ADIEU MONSIEUR KHALDEI

 

Evguéni Khaldei est mort le 6 octobre 1997 à l’âge de 80 ans. Au fil des années, il devint le plus grand photographe soviétique. C’est lui qui réalisa la photo mythique de la prise du Reichstag par l’armée soviétique, immortalisée par plusieurs timbres dont celui émis par l’Ouganda (reproduit ici) pour le cinquantième anniversaire de la fin de la seconde guerre mondiale.

 

Evguéni Khaldei est né en 1917 à Moghilev, en Biélorussie. Ses débuts dans la vie furent rapidement tragiques. Il avait un an quand sa mère, qui le tenait sur ses genoux, fut assassinée dans un pogrom antisémite en 1918. A l’âge de 12 ans il fabrique son premier appareil photo avec une boîte en carton et un verre à lunette de sa grand-mère. A 13 ans, avec un salaire de huit roubles, il emprunte pour acheter son premier appareil pour 120 roubles. En 1933 il peut acquérir un véritable appareil à soufflet, un Photocor de fabrication russe, et réaliser sa première exposition qui lui valut un prix de 500 roubles. Un an plus tard Khaldei peut enfin se payer l’appareil de ses rêves, qu’il embrasse tous les jours, un FED qui est une copie russe du fameux Leica. Jusqu'à ses derniers jours, il utilisa un Leica que lui offrit Robert Capa aux Etats Unis. Les appareils très sophistiqués ne l’intéressaient pas. « Certains pensent que le fait d’obtenir quinze images par seconde en appuyant sur un bouton est un progrès ; moi je n’appuie qu’une seule fois, la bonne. »

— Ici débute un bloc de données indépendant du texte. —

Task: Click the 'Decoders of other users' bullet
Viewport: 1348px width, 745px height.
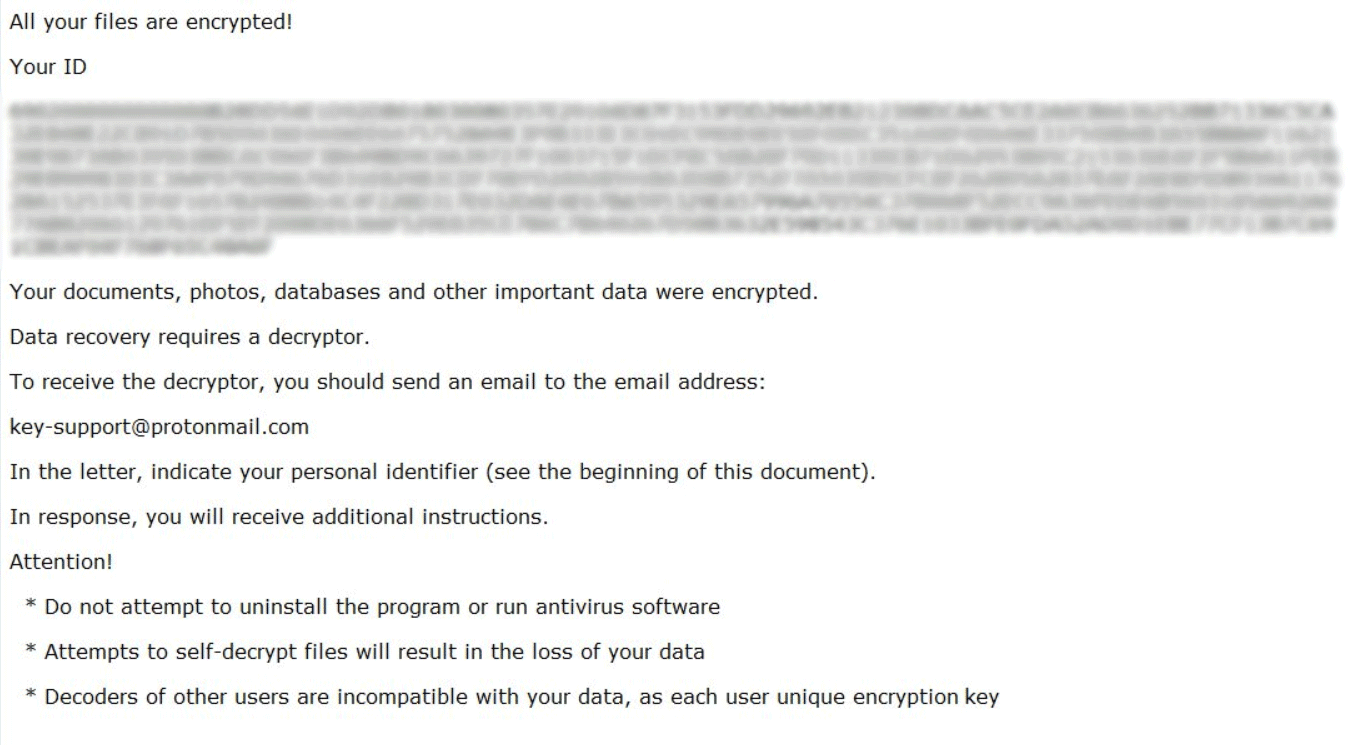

Très tôt remarqué pour son talent, il n’est pas un président (de Staline à Eltsine), pas un artiste ou événement important de l’URSS qui ait échappé à son œil de photographe. Devenu reporter de guerre, il fut intégré dans l’armée de Joukov le 2 mai 1945 et réalisa de nombreux reportages photographiques comme la rencontre de Potsdam, les accords de Paris, Goering au procès de Nuremberg et peut être la prise du Reichstag qui fit le tour du monde et lui valut le Prix de Lénine. Peut être parce qu’il existe un doute de l’authenticité de cette photo qui proviendrait, en réalité, d’un film russe de propagande datant de 1953. Employé à l’agence Tass et à la Pravda, il fut renvoyé en 1948 parce qu’il était juif. C’est l’antisémitisme qui le relégua au second plan avant son retour en grâce ces dernières années. Il n’a jamais eu d’exposition officielle en Russie, un pays qu’il continuait à aimer malgré tout, même si « rien n’y a changé ». « J’ai subi une longue période de chômage ; j’ai finalement trouvé un petit emploi dans une revue d’art, la Culture soviétique ; je devais photographier des musiciens mais il était interdit de photographier des musiciens juifs  ; ce qui posait un réel problème car la plupart étaient juifs ; alors je photographiais Rochmaninov et puis Katchatourian, et puis Rochmaninov et puis Katchatourian... »

Jusqu'à ses derniers jours, Khaldei continua à exercer son métier. Il était plus célèbre à New York ou à Paris qu’en Russie. Dans son minuscule deux pièces, son lit était tout prêt de son agrandisseur et de ses bacs à développement. Il ne touchait même pas de royalties quand ses photos étaient publiées dans les plus grands magazines du monde entier.

Adieu Monsieur Khaldei et merci de nous avoir raconté l’histoire de ce siècle avec beauté, même lorsqu’il s’agissait de photos de guerre, et d’avoir toujours fait preuve d’un éternel « humour triste ».

 

Alain BERREBI

 

 

Références :

·      ANISSIMOV M. - Evguéni Khaldei : photographe sous Staline - L’Arche - 1997 ; 475 : 92-93.

·      KELLER-LIND H. - Evguéni Khaldei ou l’histoire en photos - Actualité Juive - 1997 ; 537 : 24.